The case is a worrying one. On the one hand, it is hard to argue against protecting prospective sexual partners of an individual from having sex not knowing of the client's HIV status. On the other hand, if HIV+ clients cannot tell their lawyers of their sero-status without risking disclosure to the Crown or the police, no HIV+ person would ever disclose their status to their lawyer. In turn that means that an HIV+ person is denied access to legal advice and representation, since their lawyer cannot advise them properly without all the facts.
In two other cases, the Supreme Court of Canada ruled on October 5 about what a person's duty is to her or his sexual partner if she or he is HIV+. The underlying principle is that you cannot truly consent to have sex with someone, if they are HIV+ and have not told you. The failure to disclose vitiates your consent to the sexual act, and can turn consensual sex into sexual assault.
The Supreme Court of Canada says in its October 5 decisions ( R. v. Mabior  S.C.J. No. 47 and R. v. D.C.  S.C.J. No. 48) said that an accused does not have to disclose his or her HIV status if there is a low risk of transmission for HIV - for example, where a person has a low viral load AND uses a condom. The conviction of one of the accused was overturned in the case in which he had a low viral load and used a condom; but permitted to stand in the case where he had a low viral load but did not use a condom.

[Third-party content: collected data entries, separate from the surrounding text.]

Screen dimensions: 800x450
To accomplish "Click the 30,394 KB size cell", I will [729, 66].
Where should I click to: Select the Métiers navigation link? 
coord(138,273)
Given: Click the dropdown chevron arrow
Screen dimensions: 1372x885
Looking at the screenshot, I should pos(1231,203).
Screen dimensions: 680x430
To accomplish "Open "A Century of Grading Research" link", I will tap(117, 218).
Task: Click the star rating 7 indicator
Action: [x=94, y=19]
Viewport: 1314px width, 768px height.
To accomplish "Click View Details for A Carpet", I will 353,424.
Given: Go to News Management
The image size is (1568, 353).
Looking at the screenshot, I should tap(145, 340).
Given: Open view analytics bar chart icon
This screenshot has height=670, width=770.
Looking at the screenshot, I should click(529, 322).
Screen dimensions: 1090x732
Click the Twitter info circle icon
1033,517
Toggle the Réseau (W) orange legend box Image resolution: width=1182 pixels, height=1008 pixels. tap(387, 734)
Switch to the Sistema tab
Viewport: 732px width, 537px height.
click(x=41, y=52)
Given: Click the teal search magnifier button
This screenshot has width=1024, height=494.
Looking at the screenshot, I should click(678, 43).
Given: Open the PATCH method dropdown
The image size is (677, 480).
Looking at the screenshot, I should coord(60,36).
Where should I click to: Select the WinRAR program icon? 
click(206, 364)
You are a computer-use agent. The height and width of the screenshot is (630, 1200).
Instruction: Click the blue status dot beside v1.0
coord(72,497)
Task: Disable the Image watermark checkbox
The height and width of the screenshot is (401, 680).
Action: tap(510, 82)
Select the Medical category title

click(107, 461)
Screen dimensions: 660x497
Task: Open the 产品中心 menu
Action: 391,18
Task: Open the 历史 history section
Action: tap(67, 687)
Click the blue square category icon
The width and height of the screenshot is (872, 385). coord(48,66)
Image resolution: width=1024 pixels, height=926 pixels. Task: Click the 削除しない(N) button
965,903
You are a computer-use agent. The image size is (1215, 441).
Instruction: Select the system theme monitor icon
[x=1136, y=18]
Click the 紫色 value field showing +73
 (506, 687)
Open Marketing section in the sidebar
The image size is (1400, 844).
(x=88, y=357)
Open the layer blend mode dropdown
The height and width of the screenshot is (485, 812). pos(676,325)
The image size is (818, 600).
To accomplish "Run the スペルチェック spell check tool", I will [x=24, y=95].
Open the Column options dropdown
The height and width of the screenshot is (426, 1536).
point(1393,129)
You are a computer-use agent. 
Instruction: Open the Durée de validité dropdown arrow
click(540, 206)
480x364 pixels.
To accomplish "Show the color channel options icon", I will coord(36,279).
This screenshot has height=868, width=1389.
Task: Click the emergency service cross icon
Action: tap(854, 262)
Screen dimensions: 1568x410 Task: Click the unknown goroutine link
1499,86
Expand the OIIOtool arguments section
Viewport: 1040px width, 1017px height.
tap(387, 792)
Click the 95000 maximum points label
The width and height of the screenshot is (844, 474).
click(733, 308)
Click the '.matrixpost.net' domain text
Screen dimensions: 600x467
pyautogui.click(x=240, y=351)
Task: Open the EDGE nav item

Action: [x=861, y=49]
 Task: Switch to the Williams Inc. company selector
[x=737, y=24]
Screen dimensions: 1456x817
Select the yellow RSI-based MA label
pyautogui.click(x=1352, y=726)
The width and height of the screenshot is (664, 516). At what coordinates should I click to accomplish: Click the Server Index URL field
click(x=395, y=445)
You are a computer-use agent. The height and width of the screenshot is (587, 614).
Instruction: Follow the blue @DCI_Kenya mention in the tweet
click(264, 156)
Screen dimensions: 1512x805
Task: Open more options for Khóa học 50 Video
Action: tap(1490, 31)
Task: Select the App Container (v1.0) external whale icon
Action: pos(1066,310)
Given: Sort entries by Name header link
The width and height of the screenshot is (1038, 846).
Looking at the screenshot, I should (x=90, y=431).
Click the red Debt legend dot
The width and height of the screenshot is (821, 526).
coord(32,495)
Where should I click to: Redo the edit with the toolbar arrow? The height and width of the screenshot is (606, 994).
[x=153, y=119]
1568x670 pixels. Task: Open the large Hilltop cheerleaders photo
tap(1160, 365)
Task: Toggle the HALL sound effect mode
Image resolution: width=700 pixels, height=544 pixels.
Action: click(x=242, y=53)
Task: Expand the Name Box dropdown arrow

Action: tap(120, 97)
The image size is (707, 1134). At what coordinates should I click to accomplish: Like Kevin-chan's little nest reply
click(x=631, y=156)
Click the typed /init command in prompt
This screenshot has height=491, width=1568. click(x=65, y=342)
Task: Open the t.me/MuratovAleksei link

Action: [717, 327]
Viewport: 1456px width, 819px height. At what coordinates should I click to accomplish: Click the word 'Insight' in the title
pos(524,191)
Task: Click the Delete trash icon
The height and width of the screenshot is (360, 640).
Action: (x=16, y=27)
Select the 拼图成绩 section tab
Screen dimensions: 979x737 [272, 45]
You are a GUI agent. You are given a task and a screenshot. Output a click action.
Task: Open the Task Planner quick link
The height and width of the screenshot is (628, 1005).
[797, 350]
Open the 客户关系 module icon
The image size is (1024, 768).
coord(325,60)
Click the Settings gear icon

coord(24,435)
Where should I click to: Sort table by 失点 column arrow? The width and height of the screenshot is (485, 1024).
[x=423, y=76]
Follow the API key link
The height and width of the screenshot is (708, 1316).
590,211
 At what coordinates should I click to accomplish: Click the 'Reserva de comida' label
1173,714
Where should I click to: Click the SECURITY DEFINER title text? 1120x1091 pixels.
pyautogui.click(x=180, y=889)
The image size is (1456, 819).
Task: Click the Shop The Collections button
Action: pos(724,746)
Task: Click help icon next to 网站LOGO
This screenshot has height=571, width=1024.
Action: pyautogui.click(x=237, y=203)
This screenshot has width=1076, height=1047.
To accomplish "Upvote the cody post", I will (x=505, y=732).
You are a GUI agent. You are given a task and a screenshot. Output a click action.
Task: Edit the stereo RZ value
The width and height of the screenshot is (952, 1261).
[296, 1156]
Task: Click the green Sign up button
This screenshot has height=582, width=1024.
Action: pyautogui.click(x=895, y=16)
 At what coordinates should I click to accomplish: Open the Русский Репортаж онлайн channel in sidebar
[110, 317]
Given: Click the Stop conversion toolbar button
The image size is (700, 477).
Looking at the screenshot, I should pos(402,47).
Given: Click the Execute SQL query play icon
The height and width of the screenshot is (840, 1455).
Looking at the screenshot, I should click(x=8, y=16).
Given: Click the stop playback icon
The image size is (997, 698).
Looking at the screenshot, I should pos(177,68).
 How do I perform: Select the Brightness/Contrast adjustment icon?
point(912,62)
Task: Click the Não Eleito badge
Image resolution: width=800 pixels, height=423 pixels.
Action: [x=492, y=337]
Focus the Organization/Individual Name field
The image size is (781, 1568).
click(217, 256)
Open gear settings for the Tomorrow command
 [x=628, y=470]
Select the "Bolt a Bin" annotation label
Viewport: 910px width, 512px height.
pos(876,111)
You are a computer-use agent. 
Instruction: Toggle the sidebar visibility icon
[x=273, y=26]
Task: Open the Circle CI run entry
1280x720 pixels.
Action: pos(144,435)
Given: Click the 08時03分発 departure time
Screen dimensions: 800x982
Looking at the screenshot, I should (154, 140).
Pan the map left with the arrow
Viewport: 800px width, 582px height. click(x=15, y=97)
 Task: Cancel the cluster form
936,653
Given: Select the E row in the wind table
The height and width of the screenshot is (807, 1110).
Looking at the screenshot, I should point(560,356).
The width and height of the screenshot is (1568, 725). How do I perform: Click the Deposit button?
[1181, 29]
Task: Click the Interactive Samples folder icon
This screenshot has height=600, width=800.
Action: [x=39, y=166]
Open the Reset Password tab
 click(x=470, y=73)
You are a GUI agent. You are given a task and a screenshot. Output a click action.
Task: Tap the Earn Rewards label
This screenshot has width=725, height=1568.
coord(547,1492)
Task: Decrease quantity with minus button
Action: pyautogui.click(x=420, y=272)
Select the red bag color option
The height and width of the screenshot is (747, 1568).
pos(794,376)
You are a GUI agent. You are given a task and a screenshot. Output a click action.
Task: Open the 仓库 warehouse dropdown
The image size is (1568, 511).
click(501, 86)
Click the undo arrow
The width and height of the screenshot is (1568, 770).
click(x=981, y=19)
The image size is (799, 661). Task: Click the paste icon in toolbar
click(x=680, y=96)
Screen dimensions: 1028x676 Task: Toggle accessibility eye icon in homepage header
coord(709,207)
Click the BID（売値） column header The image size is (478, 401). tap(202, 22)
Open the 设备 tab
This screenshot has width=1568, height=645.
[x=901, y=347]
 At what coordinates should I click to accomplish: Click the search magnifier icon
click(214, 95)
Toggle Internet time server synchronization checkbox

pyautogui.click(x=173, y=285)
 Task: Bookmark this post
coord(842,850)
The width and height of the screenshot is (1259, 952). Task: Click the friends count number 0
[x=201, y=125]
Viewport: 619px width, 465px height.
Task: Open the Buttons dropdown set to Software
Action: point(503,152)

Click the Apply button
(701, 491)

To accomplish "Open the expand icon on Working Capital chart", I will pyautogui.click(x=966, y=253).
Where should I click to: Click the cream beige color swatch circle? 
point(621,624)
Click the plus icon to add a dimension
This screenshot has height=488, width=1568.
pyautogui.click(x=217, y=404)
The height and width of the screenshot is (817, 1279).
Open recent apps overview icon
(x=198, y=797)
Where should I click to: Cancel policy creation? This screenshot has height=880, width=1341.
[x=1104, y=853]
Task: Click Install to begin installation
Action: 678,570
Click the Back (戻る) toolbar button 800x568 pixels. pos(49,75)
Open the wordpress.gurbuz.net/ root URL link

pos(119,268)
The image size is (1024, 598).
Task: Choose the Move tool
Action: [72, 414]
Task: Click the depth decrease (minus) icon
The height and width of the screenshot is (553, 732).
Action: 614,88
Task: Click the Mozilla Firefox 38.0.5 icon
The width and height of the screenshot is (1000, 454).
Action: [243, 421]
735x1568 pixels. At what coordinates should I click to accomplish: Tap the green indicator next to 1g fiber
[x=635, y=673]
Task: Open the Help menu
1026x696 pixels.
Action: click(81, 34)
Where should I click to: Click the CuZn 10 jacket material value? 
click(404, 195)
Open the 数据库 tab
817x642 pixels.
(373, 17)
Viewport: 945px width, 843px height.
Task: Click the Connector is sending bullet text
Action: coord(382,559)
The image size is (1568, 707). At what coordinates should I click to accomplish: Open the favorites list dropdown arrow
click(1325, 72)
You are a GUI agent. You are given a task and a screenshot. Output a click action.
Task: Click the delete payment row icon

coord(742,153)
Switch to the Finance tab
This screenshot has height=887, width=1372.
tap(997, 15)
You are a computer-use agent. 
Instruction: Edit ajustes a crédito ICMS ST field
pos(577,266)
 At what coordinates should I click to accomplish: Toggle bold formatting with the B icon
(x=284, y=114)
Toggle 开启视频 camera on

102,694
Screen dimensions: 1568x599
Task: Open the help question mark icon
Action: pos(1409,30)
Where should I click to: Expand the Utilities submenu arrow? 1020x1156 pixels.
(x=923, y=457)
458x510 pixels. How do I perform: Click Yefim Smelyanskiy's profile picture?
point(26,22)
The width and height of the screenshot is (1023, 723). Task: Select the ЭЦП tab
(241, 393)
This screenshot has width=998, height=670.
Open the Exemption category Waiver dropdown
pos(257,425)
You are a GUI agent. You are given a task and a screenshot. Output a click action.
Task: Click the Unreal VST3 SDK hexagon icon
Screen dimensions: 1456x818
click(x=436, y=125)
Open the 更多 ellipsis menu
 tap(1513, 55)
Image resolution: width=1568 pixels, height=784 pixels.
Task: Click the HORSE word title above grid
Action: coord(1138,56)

Defence lawyers are concerned because the ruling appears to put an onus on the accused to show that he or she had a low risk of transmitting HIV when he or she had sex. It is a basic principle of criminal law that the Crown has to prove that a person committed a crime, and 'reverse onus' provisions such as this generally offend the Charter rights of an accused individual.
The takeaway lesson? If you are HIV positive, do the following: 1. Get your doctor to tell you whether or not you have a low risk of transmitting the virus. That way, you can later show that you had an honest and reasonable belief that your risk of transmission was low. 2. ALWAYS use a condom. 3. To be on the safest side, or i...tell your partner you are HIV+.
The United States Food and Drug Agency has just approved the first at-home test for HIV. The over-the counter test, based on a saliva swab, will deliver results in 20-40 minutes.
Meanwhile the BC project to offer HIV testing to everyone admitted to hospital continues. BC leads the country in this initiative, the purpose of which is to identify HIV+ people who may not otherwise get tested.
Generally speaking, people who are HIV+ are inadmissible to Canada because their illness will result in a disproportionate burden to Canada's health care system. In fact, if a person has any illness which will probably cost more than an average Canadian costs in health care dollars over the next five years, he or she is "medically inadmissible".
But in Ovalle v Canada the Federal Court has said that if the immigrant can show that he has another way to fund his medical care, he is not 'medically inadmissible'.
In Ovalle v Canada  FCJ No 523, Mr. Ovalle had demonstrated that although he was HIV+ and would require about $18,000 per year in care, he would not cost the Canadian health care system disproportionately. His doctor said he would probably enjoy good health for the next 5-10 years. A non-profit group called "Aid for AIDS International" said it would provide free antiretroviral medication even after Mr. Ovalle moved to Canada. Mr. Ovalle's prospective Canadian employer said he would be covered under the firm's health care plan for at least $1500 per year. Mr. Ovalle agreed to assume responsibility for the social services he would need in Canada.